Hierarchical Entropy Disruption for Ransomware Detection: A Computationally-Driven Framework
Journal:
arXiv
Published Date:
Feb 12, 2025
Abstract
The rapid evolution of encryption-based threats has rendered conventional
detection mechanisms increasingly ineffective against sophisticated attack
strategies. Monitoring entropy variations across hierarchical system levels
offers an alternative approach to identifying unauthorized data modifications
without relying on static signatures. A framework leveraging hierarchical
entropy disruption was introduced to analyze deviations in entropy
distributions, capturing behavioral anomalies indicative of malicious
encryption operations. Evaluating the framework across multiple ransomware
variants demonstrated its capability to achieve high detection accuracy while
maintaining minimal computational overhead. Entropy distributions across
different system directories revealed that encryption activities predominantly
targeted user-accessible files, aligning with observed attacker strategies.

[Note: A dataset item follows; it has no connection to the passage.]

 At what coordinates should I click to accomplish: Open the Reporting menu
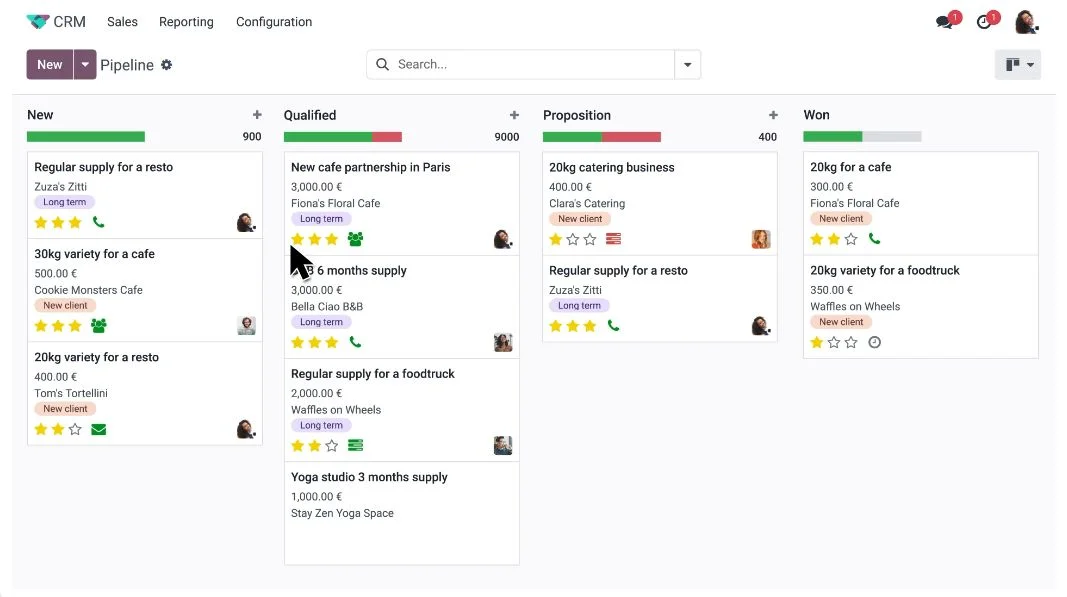coord(186,21)
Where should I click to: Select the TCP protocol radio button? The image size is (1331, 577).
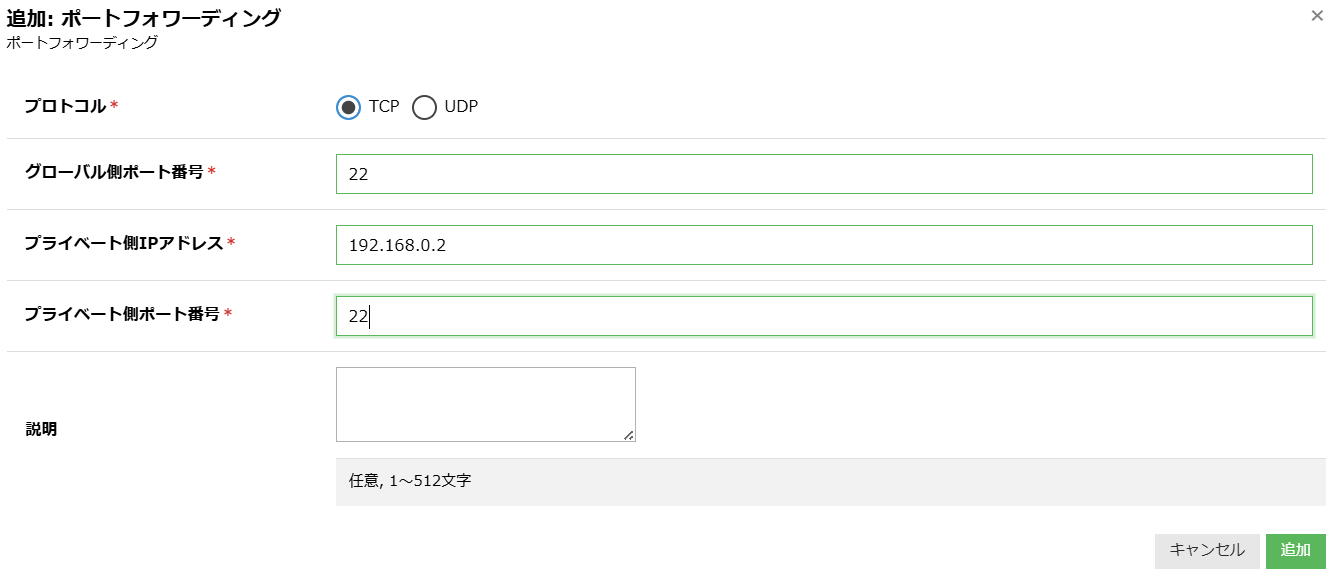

Detection latency analysis indicated that early-stage identification was
feasible, mitigating potential data loss before critical system impact
occurred. The framework's ability to operate efficiently in real-time
environments was validated through an assessment of resource utilization,
confirming a balanced trade-off between detection precision and computational
efficiency. Comparative benchmarking against established detection methods
highlighted the limitations of conventional approaches in identifying novel
ransomware variants, whereas entropy-based anomaly detection provided
resilience against obfuscation techniques.